Here is what I am trying to do. For the Iceland contest, I am putting together a scene that includes a mountain very similar to Kirkjufell:
https://www.google.com/search?q=kirkjufell&biw=1920&bih=940&source=lnms&tbm=isch&sa=X&ei=lLPaVLzFJpOtyQSToIKgCw&sqi=2&ved=0CAYQ_AUoAQI don't have World Machine or any other software capable of erosion. I hope to win myself a copy! So I figured I'd manually do it in ZBrush. But I found that producing the strata layers is quite a pain in ZBrush and you need a very high resolution map to get enough crunchy detail in the rocks. So I got the basic shape of the mountain minus the strata layers that are exposed near the top of the mountain. I manually sculpted the erosion for the lower region and a basic starting point in the upper region for TG's strata shader. And the reason I use a vector displacement rather than a height field is that there are some places in my mountain that have a little bit of overhang. Also, I am not sure how to produce a good high resolution height field map from ZBrush. I am sure there is a way.

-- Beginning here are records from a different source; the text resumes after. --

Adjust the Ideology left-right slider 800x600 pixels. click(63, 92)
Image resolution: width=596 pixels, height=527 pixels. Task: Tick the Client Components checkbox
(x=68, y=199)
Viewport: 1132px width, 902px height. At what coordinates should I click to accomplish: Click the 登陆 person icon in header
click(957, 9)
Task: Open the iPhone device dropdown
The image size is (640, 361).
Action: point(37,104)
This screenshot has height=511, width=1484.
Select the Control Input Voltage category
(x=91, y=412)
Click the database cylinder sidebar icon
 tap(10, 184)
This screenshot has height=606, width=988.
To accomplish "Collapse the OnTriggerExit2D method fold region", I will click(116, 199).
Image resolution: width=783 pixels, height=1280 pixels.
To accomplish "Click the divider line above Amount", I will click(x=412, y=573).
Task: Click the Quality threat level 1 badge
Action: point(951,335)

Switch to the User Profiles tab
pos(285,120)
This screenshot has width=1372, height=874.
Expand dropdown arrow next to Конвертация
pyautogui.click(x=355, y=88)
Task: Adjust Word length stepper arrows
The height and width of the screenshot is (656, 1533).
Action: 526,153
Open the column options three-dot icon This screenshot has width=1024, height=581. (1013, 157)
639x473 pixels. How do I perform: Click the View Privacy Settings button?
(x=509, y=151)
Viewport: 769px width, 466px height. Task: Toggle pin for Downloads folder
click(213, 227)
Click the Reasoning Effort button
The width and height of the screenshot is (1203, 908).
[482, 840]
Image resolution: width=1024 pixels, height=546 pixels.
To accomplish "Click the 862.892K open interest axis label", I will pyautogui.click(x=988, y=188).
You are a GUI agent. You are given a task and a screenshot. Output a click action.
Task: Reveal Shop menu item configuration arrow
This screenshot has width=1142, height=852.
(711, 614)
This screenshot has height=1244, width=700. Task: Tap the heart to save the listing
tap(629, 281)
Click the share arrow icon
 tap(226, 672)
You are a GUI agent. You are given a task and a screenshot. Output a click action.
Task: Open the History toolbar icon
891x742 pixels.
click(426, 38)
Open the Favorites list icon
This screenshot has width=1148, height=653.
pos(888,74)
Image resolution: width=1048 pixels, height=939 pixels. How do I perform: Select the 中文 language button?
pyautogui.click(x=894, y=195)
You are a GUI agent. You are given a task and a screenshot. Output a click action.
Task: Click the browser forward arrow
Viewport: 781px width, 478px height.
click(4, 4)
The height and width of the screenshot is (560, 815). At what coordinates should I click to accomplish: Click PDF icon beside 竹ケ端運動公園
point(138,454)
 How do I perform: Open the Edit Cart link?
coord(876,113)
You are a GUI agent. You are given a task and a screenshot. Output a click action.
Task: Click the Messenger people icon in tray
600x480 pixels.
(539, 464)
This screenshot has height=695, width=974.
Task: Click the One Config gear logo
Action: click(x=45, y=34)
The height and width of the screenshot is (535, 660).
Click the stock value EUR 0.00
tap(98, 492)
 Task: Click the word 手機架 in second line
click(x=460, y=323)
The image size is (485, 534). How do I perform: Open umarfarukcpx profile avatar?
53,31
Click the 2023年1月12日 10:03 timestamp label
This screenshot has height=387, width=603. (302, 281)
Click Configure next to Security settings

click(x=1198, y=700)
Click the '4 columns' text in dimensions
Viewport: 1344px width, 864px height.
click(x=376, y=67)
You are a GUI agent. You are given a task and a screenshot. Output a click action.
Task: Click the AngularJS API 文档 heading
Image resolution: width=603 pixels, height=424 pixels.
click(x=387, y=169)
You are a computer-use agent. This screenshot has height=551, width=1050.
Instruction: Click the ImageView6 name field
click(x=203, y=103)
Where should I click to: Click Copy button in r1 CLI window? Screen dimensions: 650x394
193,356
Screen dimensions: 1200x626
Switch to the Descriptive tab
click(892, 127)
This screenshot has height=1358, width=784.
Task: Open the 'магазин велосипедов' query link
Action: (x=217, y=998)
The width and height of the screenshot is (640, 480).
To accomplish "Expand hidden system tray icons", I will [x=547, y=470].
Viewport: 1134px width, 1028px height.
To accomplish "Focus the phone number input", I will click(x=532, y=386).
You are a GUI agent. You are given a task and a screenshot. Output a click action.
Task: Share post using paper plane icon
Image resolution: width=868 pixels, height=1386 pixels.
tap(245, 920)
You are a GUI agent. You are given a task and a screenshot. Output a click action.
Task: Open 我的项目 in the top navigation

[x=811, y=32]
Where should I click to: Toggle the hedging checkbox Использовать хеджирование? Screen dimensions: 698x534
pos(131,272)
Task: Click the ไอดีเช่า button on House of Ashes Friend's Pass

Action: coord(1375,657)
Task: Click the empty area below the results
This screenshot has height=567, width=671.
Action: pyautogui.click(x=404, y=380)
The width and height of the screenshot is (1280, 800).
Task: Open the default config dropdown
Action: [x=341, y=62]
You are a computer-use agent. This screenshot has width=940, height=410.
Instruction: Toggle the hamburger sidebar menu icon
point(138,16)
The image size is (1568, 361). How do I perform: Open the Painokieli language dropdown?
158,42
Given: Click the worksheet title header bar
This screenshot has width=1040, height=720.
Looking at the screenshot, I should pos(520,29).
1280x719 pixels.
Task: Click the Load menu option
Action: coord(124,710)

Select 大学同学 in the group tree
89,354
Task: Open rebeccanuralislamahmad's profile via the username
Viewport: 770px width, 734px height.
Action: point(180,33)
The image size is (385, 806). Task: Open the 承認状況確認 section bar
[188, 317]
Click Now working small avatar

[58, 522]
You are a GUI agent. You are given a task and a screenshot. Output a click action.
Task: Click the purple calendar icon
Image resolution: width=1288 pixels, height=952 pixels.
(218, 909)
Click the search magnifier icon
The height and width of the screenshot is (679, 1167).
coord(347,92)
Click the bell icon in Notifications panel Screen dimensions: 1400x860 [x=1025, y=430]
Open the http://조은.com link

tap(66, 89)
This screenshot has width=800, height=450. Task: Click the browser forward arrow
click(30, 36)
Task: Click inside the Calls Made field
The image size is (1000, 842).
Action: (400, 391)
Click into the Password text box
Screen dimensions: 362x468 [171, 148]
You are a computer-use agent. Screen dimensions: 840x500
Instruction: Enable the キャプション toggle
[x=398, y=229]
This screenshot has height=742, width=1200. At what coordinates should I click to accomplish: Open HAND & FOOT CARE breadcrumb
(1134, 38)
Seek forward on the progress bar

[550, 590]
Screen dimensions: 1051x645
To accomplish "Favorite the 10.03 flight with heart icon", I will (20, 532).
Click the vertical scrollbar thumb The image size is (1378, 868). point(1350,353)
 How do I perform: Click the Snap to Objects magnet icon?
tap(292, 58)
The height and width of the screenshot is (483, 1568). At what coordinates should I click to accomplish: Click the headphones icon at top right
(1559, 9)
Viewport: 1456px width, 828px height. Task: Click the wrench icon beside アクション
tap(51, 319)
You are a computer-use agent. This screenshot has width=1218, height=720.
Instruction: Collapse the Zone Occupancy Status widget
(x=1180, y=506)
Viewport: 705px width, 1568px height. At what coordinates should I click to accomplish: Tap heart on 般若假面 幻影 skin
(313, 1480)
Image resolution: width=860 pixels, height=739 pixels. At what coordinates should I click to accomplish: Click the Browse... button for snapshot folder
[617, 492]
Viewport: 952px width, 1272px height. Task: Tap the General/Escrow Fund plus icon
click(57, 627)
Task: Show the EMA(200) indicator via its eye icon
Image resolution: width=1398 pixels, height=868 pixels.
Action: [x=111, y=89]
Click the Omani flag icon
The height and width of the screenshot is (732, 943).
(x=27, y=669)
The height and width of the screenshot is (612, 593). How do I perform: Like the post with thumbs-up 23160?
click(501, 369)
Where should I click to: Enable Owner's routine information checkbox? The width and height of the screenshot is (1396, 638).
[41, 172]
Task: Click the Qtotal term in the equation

When I bring the mountain into TG as a vector displacement and then apply a strata shader with the right setup, it looks rather nice. The strata is limited to the upper portion of the mountain. And honestly, I don't care what happens to the texture map right in the exposed hard layers of rock, as I am replacing the color in that area anyway in TG, using a fractal texture that is slope constrained to the vertical parts. But the base of the mountain looks too plain. And procedural shading, as far as I know, won't allow me to color in a way indicating nice rock flows under the hard layers and other color variations that are related to the topography of the mountain. So I figured I'd paint a map for it in ZBrush. But, it doesn't seem to work.
In my mind, it seems that the software should allow something like the following sequence of events:
1.Map texture flat on undisplaced ground.
2.Displace the surface according to the vector map, carrying the above image information with it, such that each pixel in the vdisp map is tied to a pixel in the color map.
3.Further displace this surface with the strata layer constrained by a distribution shader that limits it to the upper part of the mountain, possibly distorting the heck out of the texture where the hard layers and maybe even mesa buildup are. That's okay because the color I am trying to map isn't in the strata area anyway. It is below where the strata layers are not.
But, TG doesn't seem to do what I expect. When the strata layer is working along with its distribution shader, my texture is badly tilted. The funny thing is that if I disable the distribution shader that constrains the strata shader, the strata distortion works and the texture remains in its proper place. This is with the compute terrain node removed. But of course, without the distribution shader, the strata is everywhere. But as soon as I plug in the distribution shader as a mask on the strata shader, the strata completely disappears. If I stick the compute terrain node back in, between the vector displacement and the strata shader, the strata shows back up and works like it should, but my color map becomes misaligned.
The fundamental problem seems to me to be that for a distribution shader to work, you need a compute terrain node above it, but without a vector displacement node in between. But a color map on a vector displacement won't align properly if there is a compute terrain node anywhere below it. So there is a conflict.
I can't seem to make it work. But I don't understand the whole node network very well yet. So I hoped that someone else might know of a way around this.